It was long believed that once the brain stopped developing, so did its ability to produce new neurons. But scientists began debating the matter in the early 1960s when claims of fresh neurons in an adult brain surfaced. Since then, evidence for so-called neurogenesis has snowballed, culminating in the 1998 discovery that cells were replicating in the horseshoe-shaped hippocampus region of the cerebrum of five cancer patients.
Scientists had found new neurons, or nerve cells, in the olfactory bulbs (structures located on either side of the forebrain involved in processing odors) of other mammals, leading them to suspect that humans might have them there, too. Researchers, however, could not locate the pathway, found in the other animals, between the cerebrum in the center of the human brain (where neural stem cells are created) and the forebrain, where they morph into neurons.
This week, scientists from New Zealand and Sweden report they not only located this elusive passageway—called the rostral migratory stream (or RMS)—in the human brain, but also found cells in the process of differentiating into neurons along this structure.
"We suspect [the cells] may be following this tube because the tube is filled with liquid that contains some kind of growth factor or some type of attractant," says Peter Eriksson, a neuroscientist at Sahlgrenska Academy at Gteborg University in Sweden and co-author of the study appearing in this week's issue of Science. "From animal studies, it's very obvious that if you have an insult [to] the brain, there are a number of molecular signals that tells the stem cells to start dividing and to start migrating and perhaps also to start repopulating areas of injury."

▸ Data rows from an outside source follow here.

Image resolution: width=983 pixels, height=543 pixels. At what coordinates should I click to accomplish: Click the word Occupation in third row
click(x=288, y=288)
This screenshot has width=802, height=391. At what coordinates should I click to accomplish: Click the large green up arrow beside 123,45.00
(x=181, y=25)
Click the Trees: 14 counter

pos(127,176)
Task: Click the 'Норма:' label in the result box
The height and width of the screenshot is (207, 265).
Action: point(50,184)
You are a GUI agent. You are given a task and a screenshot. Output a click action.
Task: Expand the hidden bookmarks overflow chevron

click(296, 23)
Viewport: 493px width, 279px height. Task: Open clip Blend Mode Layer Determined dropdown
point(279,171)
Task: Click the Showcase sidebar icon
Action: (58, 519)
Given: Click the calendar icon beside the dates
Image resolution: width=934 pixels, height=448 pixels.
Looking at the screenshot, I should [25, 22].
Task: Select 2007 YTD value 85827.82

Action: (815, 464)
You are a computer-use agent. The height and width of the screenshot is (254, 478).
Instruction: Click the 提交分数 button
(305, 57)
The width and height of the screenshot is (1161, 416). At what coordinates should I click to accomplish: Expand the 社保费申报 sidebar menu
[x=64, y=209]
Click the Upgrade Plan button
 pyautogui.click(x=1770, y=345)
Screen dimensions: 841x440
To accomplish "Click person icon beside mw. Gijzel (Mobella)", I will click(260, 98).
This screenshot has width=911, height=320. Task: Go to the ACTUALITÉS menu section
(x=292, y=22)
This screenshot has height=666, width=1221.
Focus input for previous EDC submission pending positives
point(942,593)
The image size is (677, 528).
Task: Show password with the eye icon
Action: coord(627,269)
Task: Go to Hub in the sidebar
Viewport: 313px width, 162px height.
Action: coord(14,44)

The researchers began their search for the rostral migratory system by dissecting 30 postmortem brains—from people ranging in age from 20 to 80—and aiming high-powered microscopes at roughly the same area where they had located the RMS in rat brains. The RMS links the olfactory bulbs to the lateral walls of the brain's ventricles (at the base of the brain where it connects to the spinal cord), which produce the cerebrospinal fluid that cushions the two nervous system constituents. To their surprise, they found pathways of proliferating cells, and then confirmed the location of the streams (one on the side of each olfactory bulb) using magnetic resonance imaging (MRI) in six living patients.
Eriksson says the RMS canals travel "down and back" from the ventricles, "and then take a sharp turn into the olfactory track and bulbs." The 17-millimeter (around two thirds of an inch) route from the subventricular zone to the olfactory tract is different than its rodent counterpart, he adds, likely because of the larger size of the human forebrain. Researchers found an average of about 110,000 cells at different stages of development along the route. By the time the cells arrived at the olfactory bulbs, they were well on their way to becoming neurons.
"There was some controversy about adult human neurogenesis in the olfactory bulb," says Fred Gage, a biologist at the Salk Institute for Biological Studies in La Jolla, Calf., and former collaborator with Eriksson on the 1998 paper on neurogenesis in cancer patients. "But, this recent manuscript is very persuasive." Pasko Rakic, a neurobiologist at the Yale University School of Medicine, says these findings "basically confirm several previous studies" that there is a small, but existing RMS. "This doesn't come as a surprise to me," he adds, "because we have seen a present, but very small one, compared to rodents, in nonhuman primates."
The bottom line: "My paper establishes the existence of the RMS in the human brain," Eriksson says, noting that it also confirms a 2004 paper in the journal Developmental Brain Research showing neurogenesis in the olfactory bulb.
Now that the team has located the RMS trail, Eriksson says researchers can begin to assess whether the quantity of new neurons in the olfactory bulb has any effect in neurodegenerative disease. In the Science paper, the authors note that a reduction in the number of new neurons created in the olfactory bulbs cause rodents to have difficulty discriminating odors, a symptom in humans that may be a harbinger of Parkinson's disease. (Eriksson hypothesizes that new brain cells take up residence in the olfactory bulbs, because continuous renewal of cells may be needed to process the myriad scent molecules encountered during life. Neurons stored here could conceivably be recruited to injury sites if the brain suffers damage.)
"The first question," Eriksson says, "would be to see if there are differences between normal, healthy subjects and subjects [who] have had a stroke or some kind of insult [to] the brain to figure out whether we actually do get activation of stem cells also in the human brain."